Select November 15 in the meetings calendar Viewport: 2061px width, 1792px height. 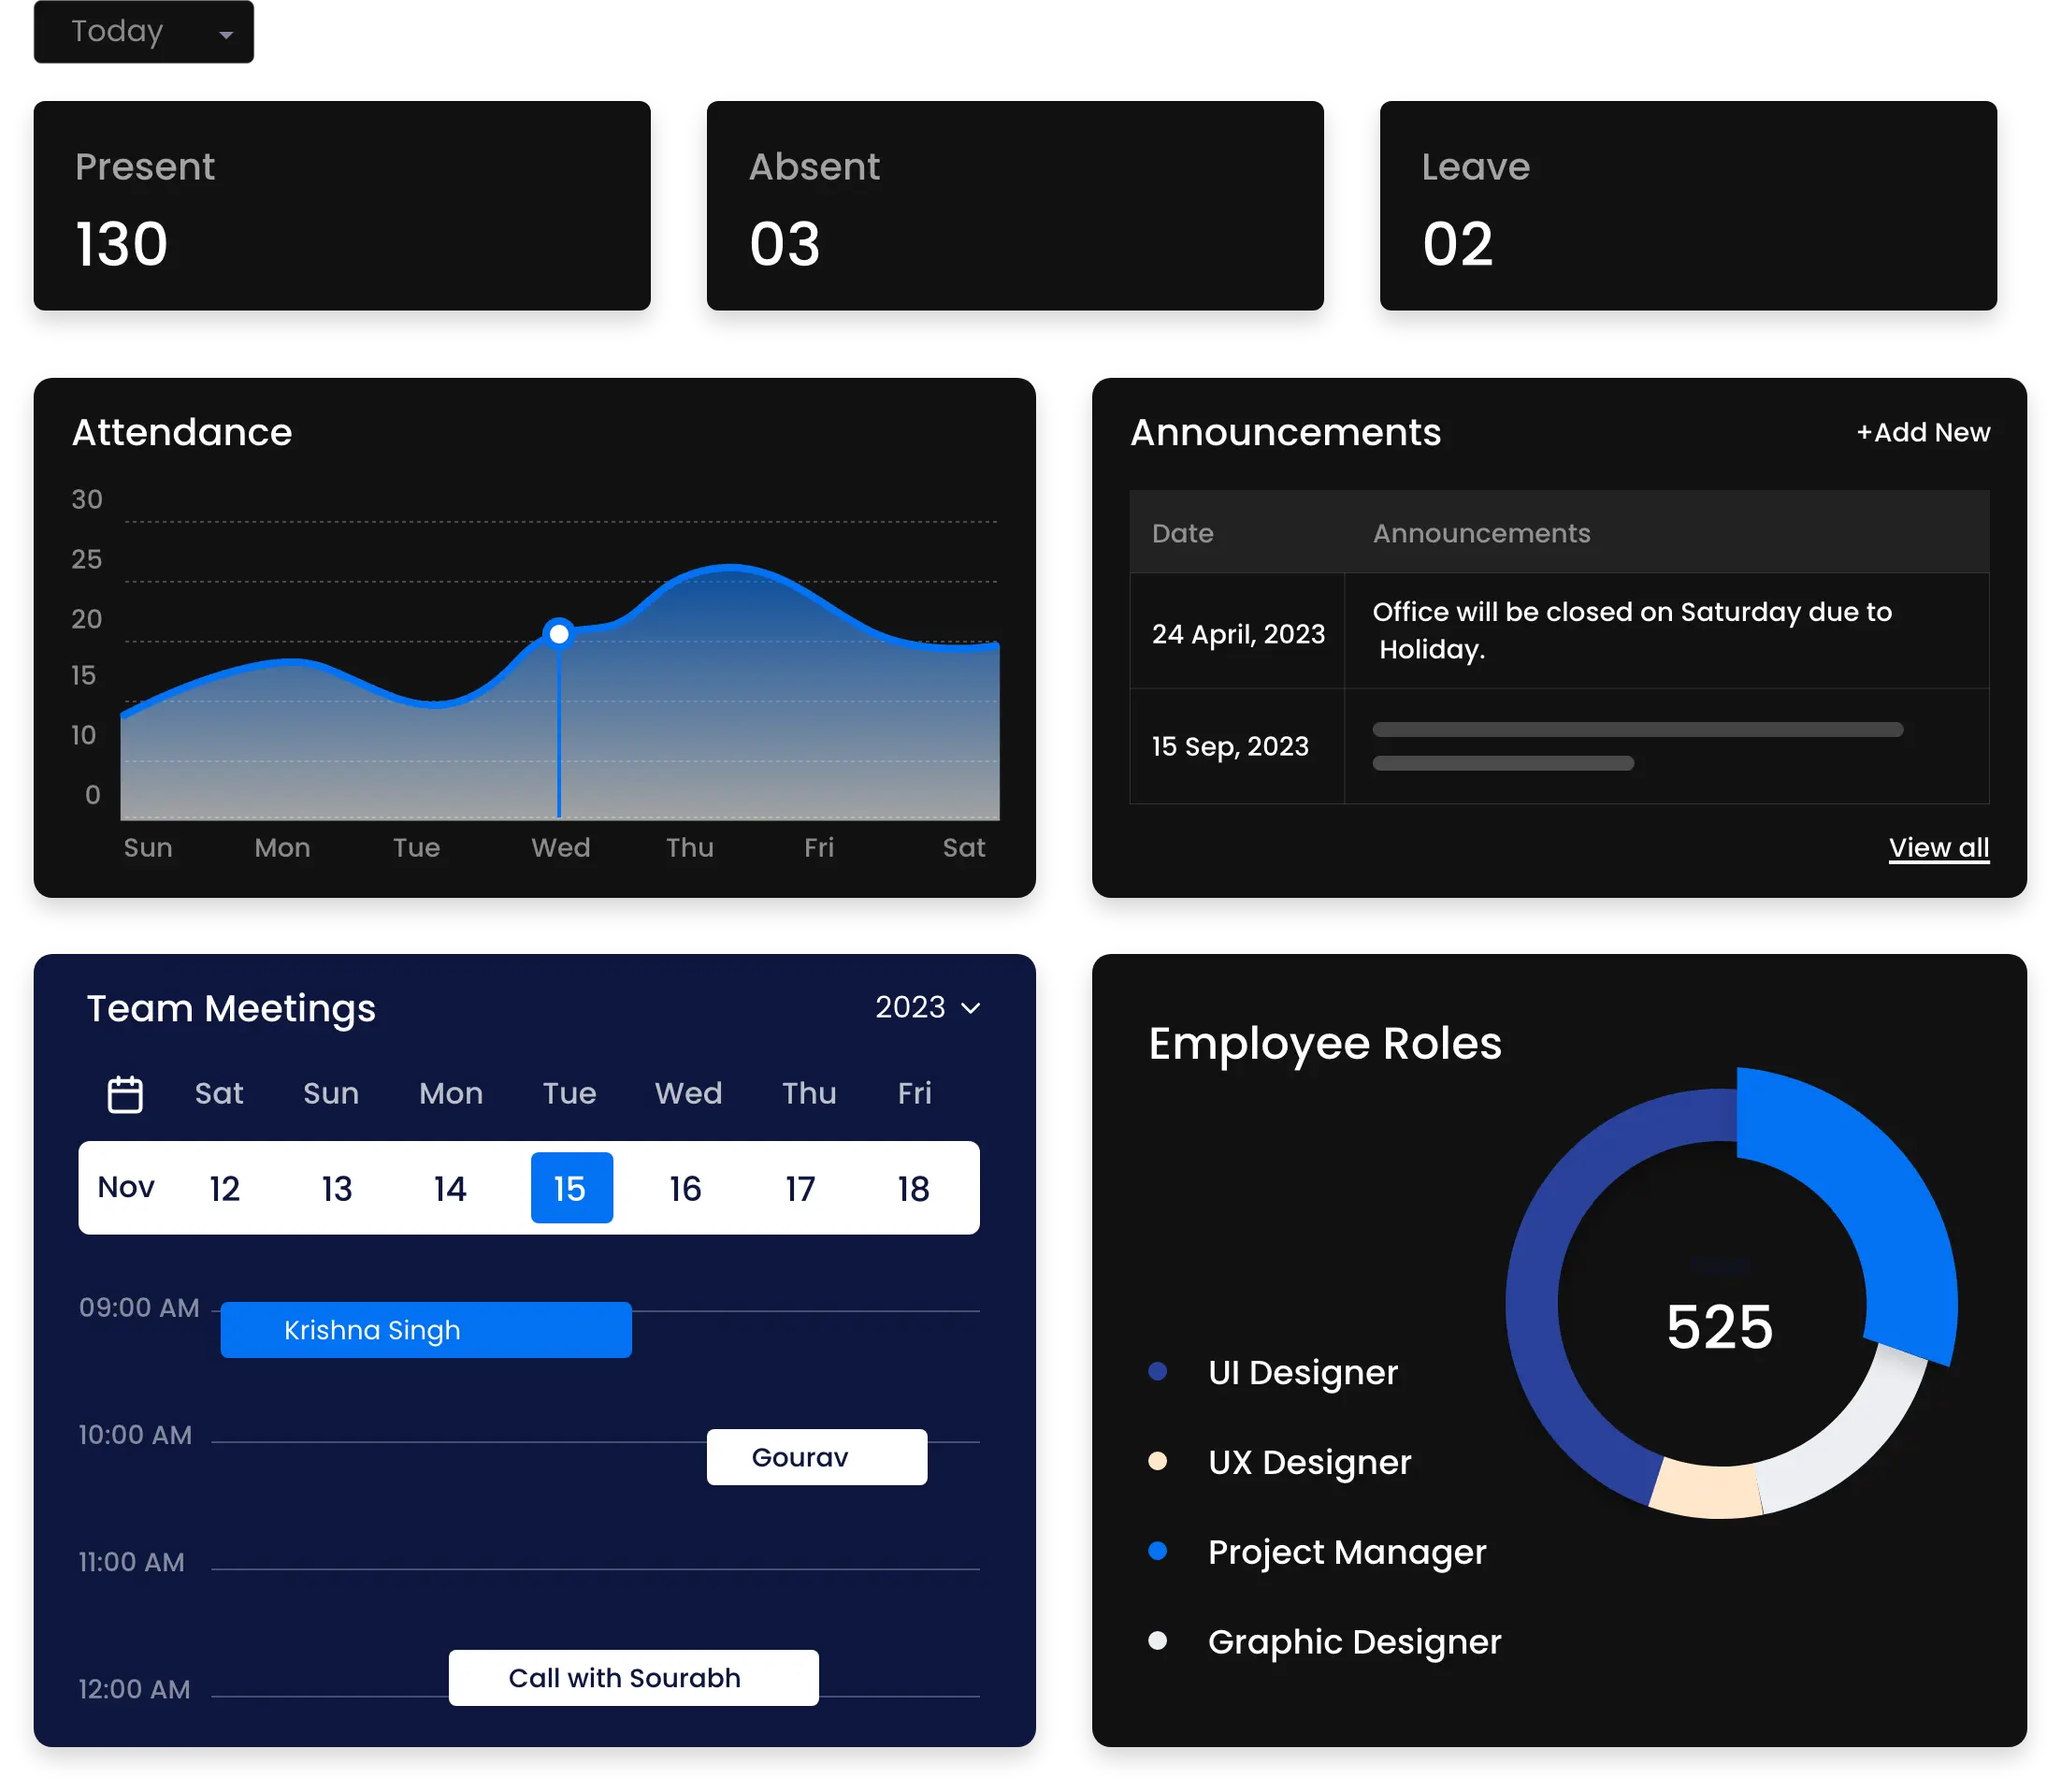[571, 1188]
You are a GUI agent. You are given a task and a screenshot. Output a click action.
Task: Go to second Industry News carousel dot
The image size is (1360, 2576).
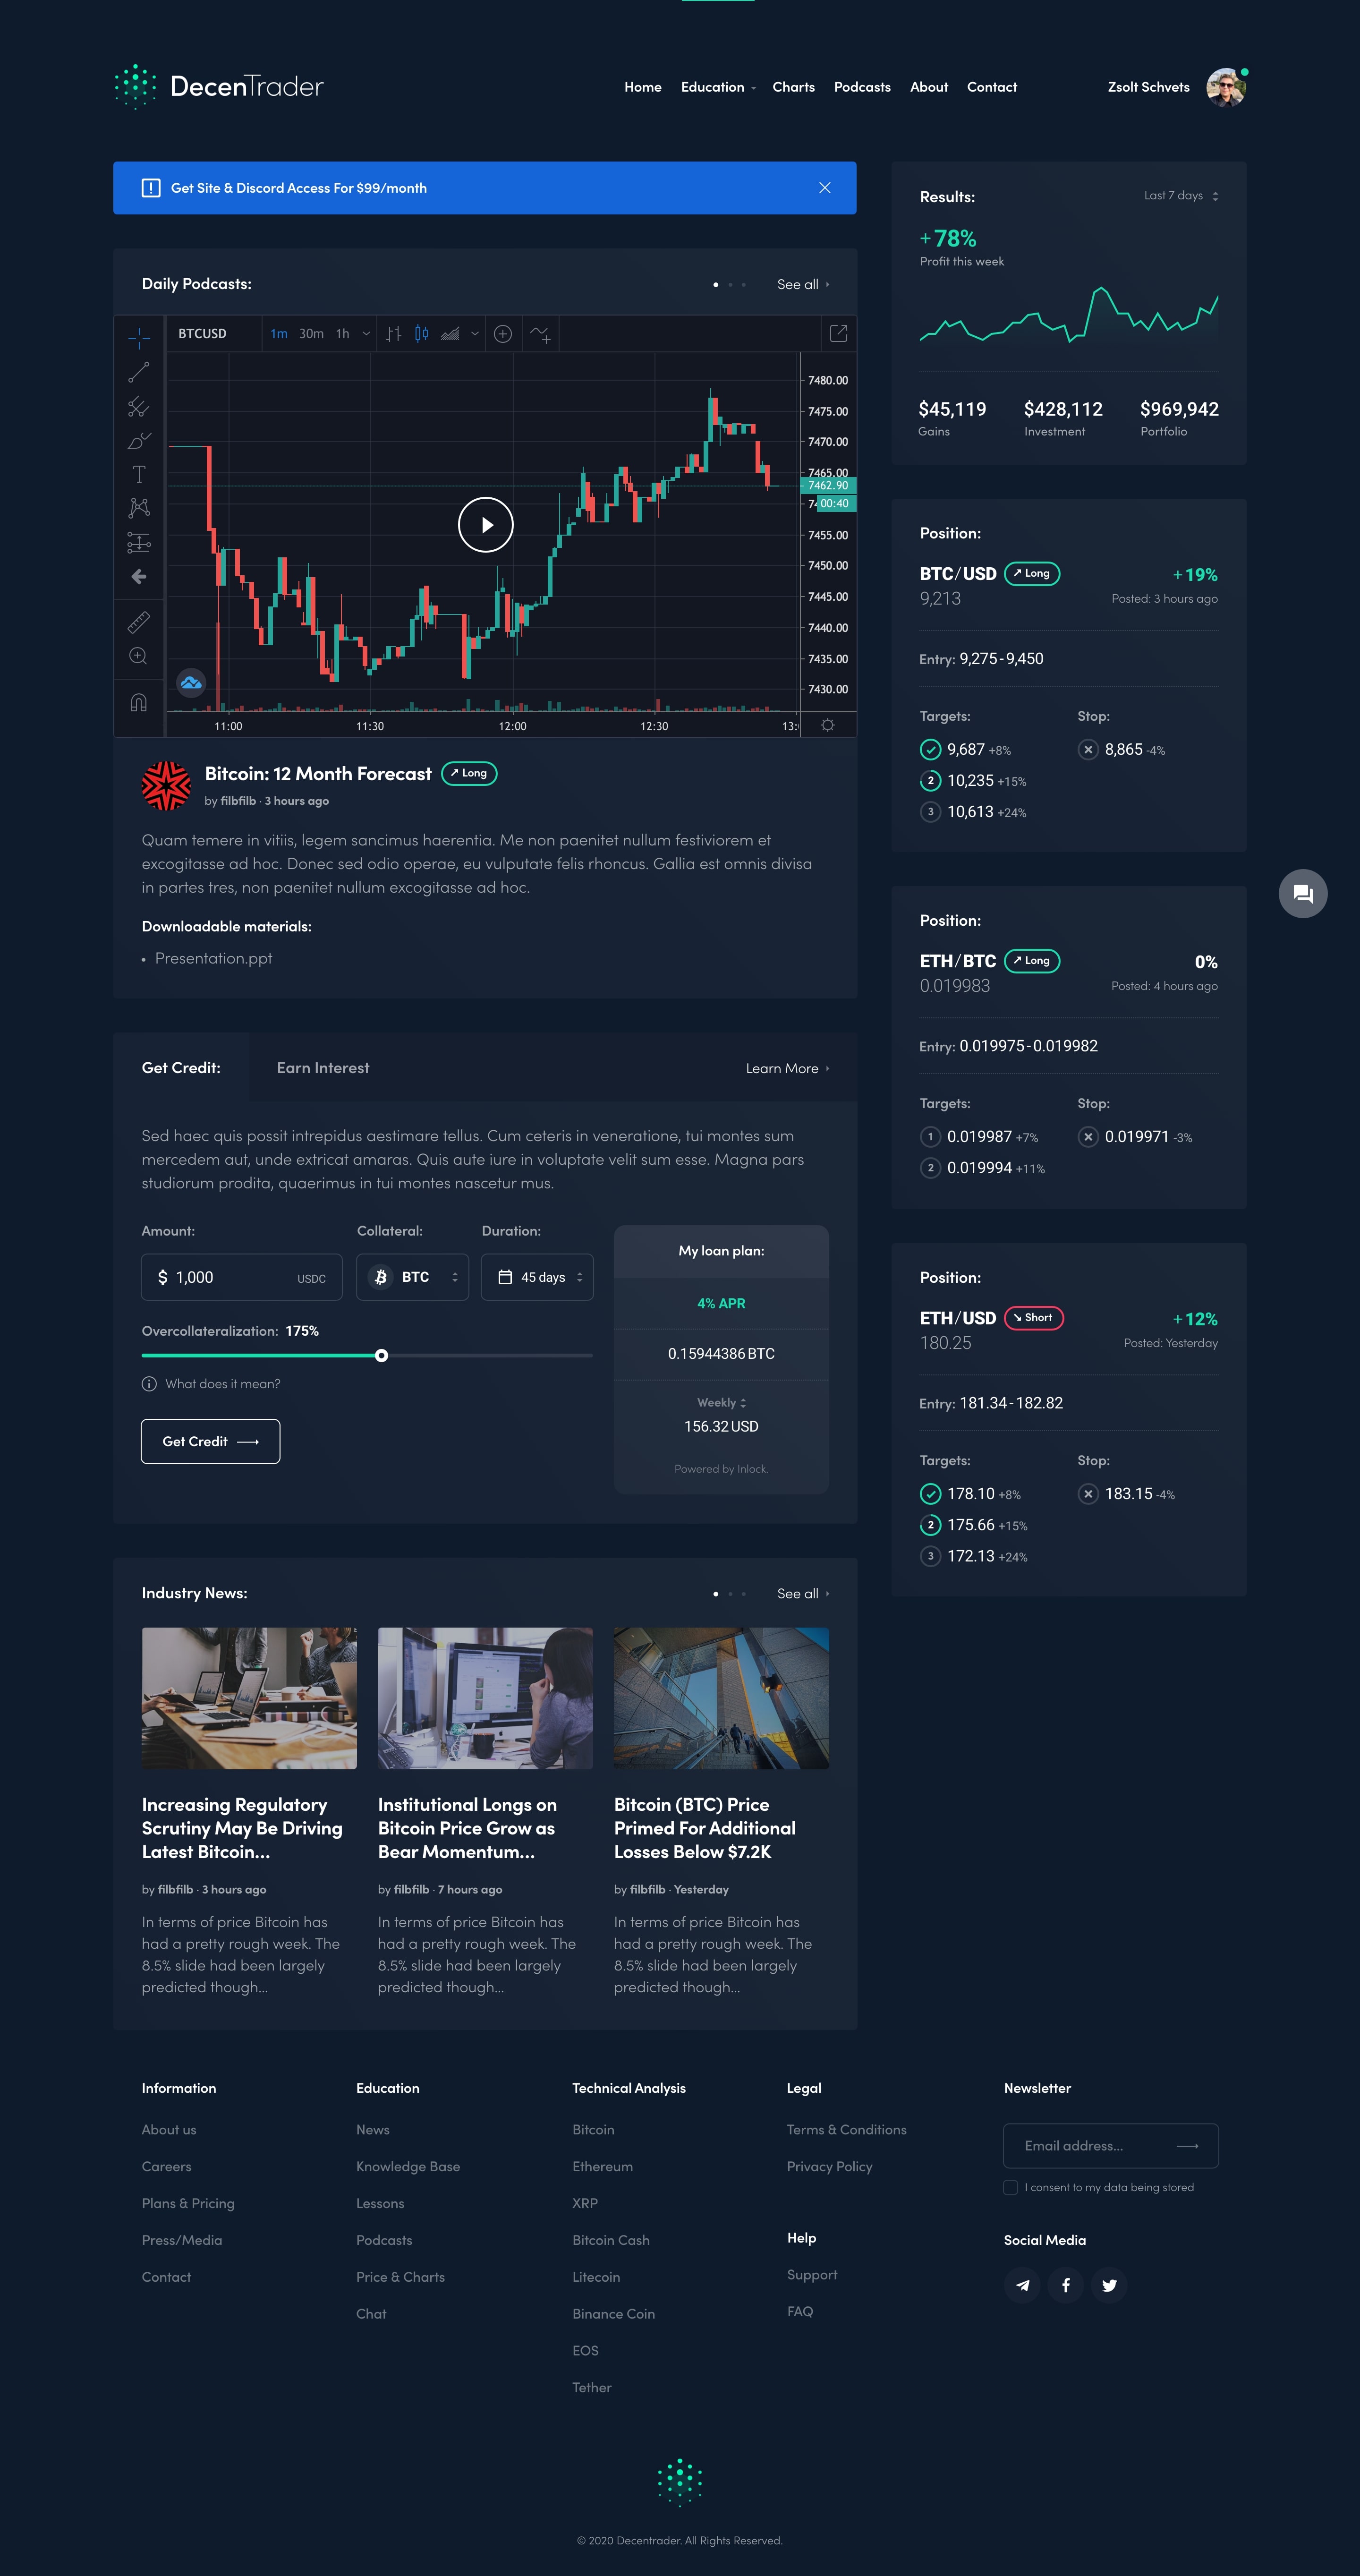[730, 1594]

### WHAT IS NEEDED
Final stretch of the data: repeat exactly each line from the one containing "Task: Go to second Industry News carousel dot" through the last, and omit all pictures.

### RESPONSE TO THIS EXERCISE
Task: Go to second Industry News carousel dot
The image size is (1360, 2576).
[730, 1594]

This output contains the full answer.